Howl, is just that, Gisberg's verbalised cry of pain, grief and anger. A wail that screams from the depths of a shunned group of people on the fringes of society. The two first lines alone capture the unremitting tone of despair throughout the poem. "I saw the best minds of my generation destroyed by madness, starving, hysterical naked"
To fully understand Ginsberg's pain, one must first contextualise the poem. Mid-fifties, postwar America; the rise of the wealthy middle classes, the beginning of the civil rights movement and a time of wide spread Cold War paranoia. It was a very repressive society, and specially so for the homosexual community, disgraced by hardcore religious bigotry. Ginsberg and the rest of the Beat movement, were completely disenfranchised, and disaffected by the middle class life of their parents. Hence, they turned to sex, drugs and the road, as vehicles of escapism.
So Howl could be seen as a big 'fuck you' to the middle class, christian, law abiding America. The unabashed outpour of pain is liberating, and almost relished by Ginsberg (“danced on broken wine glass barefoot”). He exposes himself (figuratively and literally; "waving genitals and manuscripts")
There is an underlying masochistic tone, finding joy in the act of defecting, in not belonging, even if it means a meager existence in the fringes of society.

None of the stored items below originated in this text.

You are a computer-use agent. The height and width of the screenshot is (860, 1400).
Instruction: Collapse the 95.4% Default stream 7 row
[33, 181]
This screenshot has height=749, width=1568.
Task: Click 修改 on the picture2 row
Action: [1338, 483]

In the second part of the poem, Ginsberg rams against the contemporary city, Moloch, and the unabashed capitalism that this represents. A soulless entity that has taken its grip on mankind, breaking their very humanity; “Moloch whose mind is pure machinery! Moloch whose blood is running money! Moloch whose fingers are ten armies! Moloch whose breast is a cannibal dynamo!”
The only means of escaping this crushing reality is to surrender oneself to insanity and knock on the doors of Rockland’s psychiatric hospital (third part of the poem) This brings me back to Ginsberg’s stunning, almost mystical imagery ("sat up smoking in the supernatural darkness of cold water flats floating across the tops of cities contemplating jazz") It is like one long acid trip. In the hallucinations, one can escape Moloch’s unforgiving grip and find truth and beauty, happiness, at a stretch.
Similarly to Gisberg, William S. Burroughs deals with notions of control and manipulation. Control has now expanded into the realms of the metaphysical; it has gripped the human mind. His experiments with the three tape recorders taps into the individual conscious and manipulates it with Freudian-like mind tricks. These mind tricks, or reactive commands are inserted everywhere in our capitalistic society, from adverts, to editorials and newspaper stories. “Contradictory commands are an integral part of our modern industrial environment” Like in Ginsberg’s Moloch, the system is designed to confuse us, and to make us believe that we are always just out of reach of true happiness. Our confusion and dissatisfaction only helps to further fuel the cannibal dynamo of capitalism.